Embouteillage ou innovations dans l’espace sahélien ? À côté de l’UEMOA, de la CEDEAO, du Conseil de l’Entente, de l’Autorité du Liptako-Gourma, du CILSS, du G5-SAHEL, de l’Initiative d’Accra…, il faut compter désormais avec l’Alliance des États du Sahel entre le Burkina Faso, le Mali et le Niger.
Confrontés de plein fouet à la flambée du terrorisme depuis une décennie avec son lourd tribut en vies humaines innocentes, le Mali, le Burkina Faso et Niger (les pays des trois frontières) ont décidé de prendre leurs destins en main et de faire face au fléau en mutualisant leurs moyens et stratégies.
Ce week-end, ils ont mis en place l’Alliance des États du Sahel en signant une charte dans le cadre du Liptako-Gourma.

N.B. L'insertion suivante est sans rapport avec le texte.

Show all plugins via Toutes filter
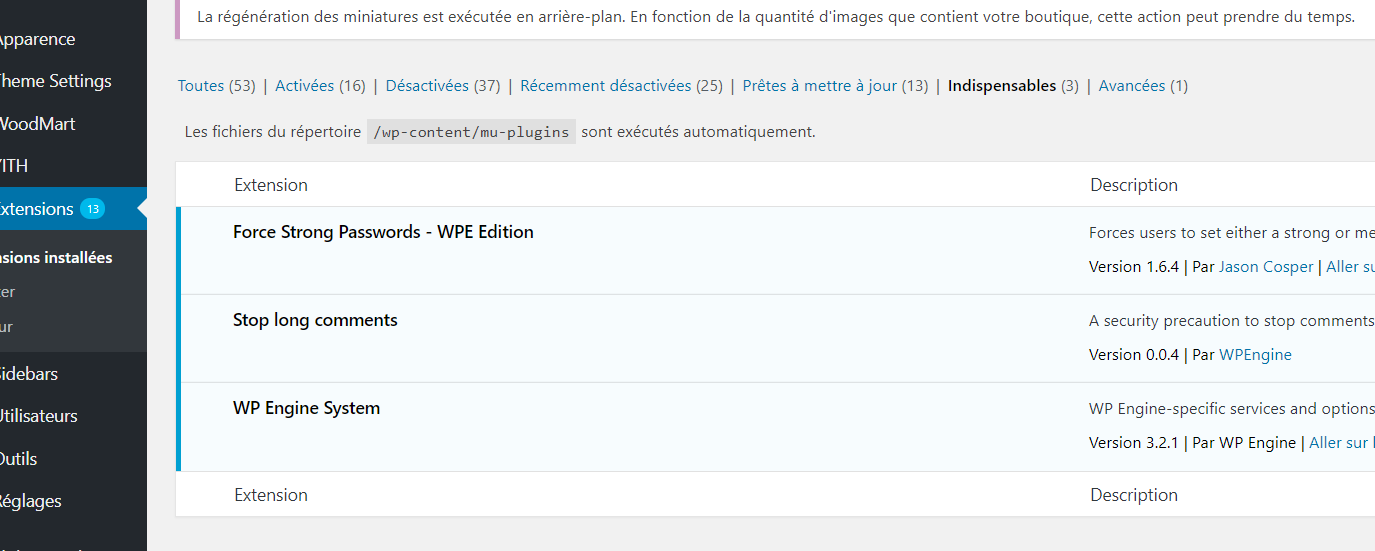This screenshot has height=551, width=1375. (x=201, y=86)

L’Alliance mise en place n’est pas une négation des structures et organisations existantes.
Au contraire, elle procède de la même volonté de conforter la légalité internationale et régionale, telle que réaffirmée et consacrée notamment par la Charte des Nations Unies, l’Acte constitutif de l’Union africaine et le Traité révisé de la CEDEAO.

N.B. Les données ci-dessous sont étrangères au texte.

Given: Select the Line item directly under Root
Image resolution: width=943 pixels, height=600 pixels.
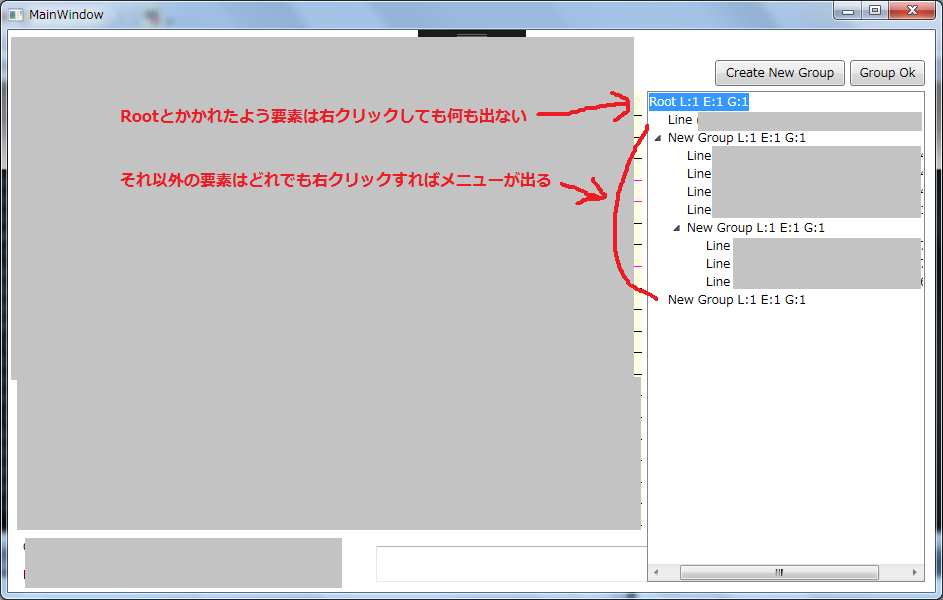Looking at the screenshot, I should pyautogui.click(x=680, y=120).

Son particularisme se situe au niveau de la quête d’indépendance politique, de dignité humaine et d’émancipation économique » de ses fondateurs qui estiment nécessaire de «poursuivre les luttes héroïques menées par les peuples et les pays africains» et surtout de leur attachement «au respect de la souveraineté nationale et internationale».
C’est pourquoi ils entendent, par cette Alliance, défendre l’unité nationale et l’intégrité des États respectifs contre les menaces multiformes à l’espace commun aux trois États ; et notamment protéger les populations civiles en toutes circonstances.

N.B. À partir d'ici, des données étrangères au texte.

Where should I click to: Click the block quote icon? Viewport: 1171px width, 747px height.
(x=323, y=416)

Partant du droit naturel des États à la légitime défense individuelle ou collective, l’Alliance se donne comme objectif «d’établir une architecture de défense collective et d’assistance mutuelle au profit des trois pays qui s’engagent à lutter contre le terrorisme sous toutes ses formes et la criminalité en bande organisée dans leur espace commun à savoir la zone des trois frontières.
Cet engagement se traduira par «la prévention, la gestion et au règlement de toute rébellion armée ou autre menace portant atteinte à l’intégrité du territoire et à la souveraineté de chacun des pays membres de l’Alliance, en privilégiant les voies pacifiques et diplomatiques et en cas de nécessité, à user de la force pour faire face aux situations de rupture de la paix et de la stabilité».
Aussi, toute atteinte à la souveraineté et à l’intégrité du territoire d’un pays membre sera considérée comme une agression contre les autres pays et engagera un devoir d’assistance et de secours des autres pays, de manière individuelle ou collective, y compris l’emploi de la force armée, pour rétablir et assurer la sécurité au sein de l’Alliance.
Le Mali, le Burkina et le Niger s’engagent par cette Alliance à ne pas recourir entre eux, «à la menace, à l’emploi de la force ou à l’agression, soit contre l’intégrité territoriale ou l’indépendance politique d’une Partie ;
– ne pas faire de blocus des ports, des routes, des côtes ou des infrastructures stratégiques d’une Partie par les forces années ;
– ne pas à partir d’un territoire mis à la disposition par une Partie, perpétrer des attaques ou des agressions contre une autre partie ou des États tiers ;
– ne pas à partir du territoire d’une Partie permettre à des groupes armés, des forces armées irrégulières ou des mercenaires de perpétrer des attaques contre un pays du champ».
Une alliance des États du Sahel ne prêche pas pour le tout sécuritaire, même si les leaders à l’initiative sont tous des militaires. Elle dépasse l’aspect militaire et se veut une conjugaison des efforts militaires, économiques entre les trois pays selon l’heureuse formule du ministre des Affaires étrangères et de la Coopération internationale, Abdoulaye Diop. Si la priorité reste la lutte contre le terrorisme dans les trois pays, l’Alliance affiche clairement des ambitions économiques. En effet, dans la charte signée ce samedi par les trois chefs de l’État, «les Parties s’engagent à ne pas faire de blocus des ports, des routes, des côtes ou des infrastructures stratégiques d’une partie par les forces armées ». On remarquera du reste que le Mali et le Burkina ont affiché leur soutien et solidarité multiformes envers le Niger soumis aux sanctions de la CEDEAO et de l’UEMOA.
Fonctionnant sur le principe de l’unanimité, l’Alliance des États du Sahel fera l’objet de beaucoup de persiflages mais on ne peut que saluer l’ambition des chefs d’État des trois pays qui sont visionnaires et du bon côté de l’Histoire.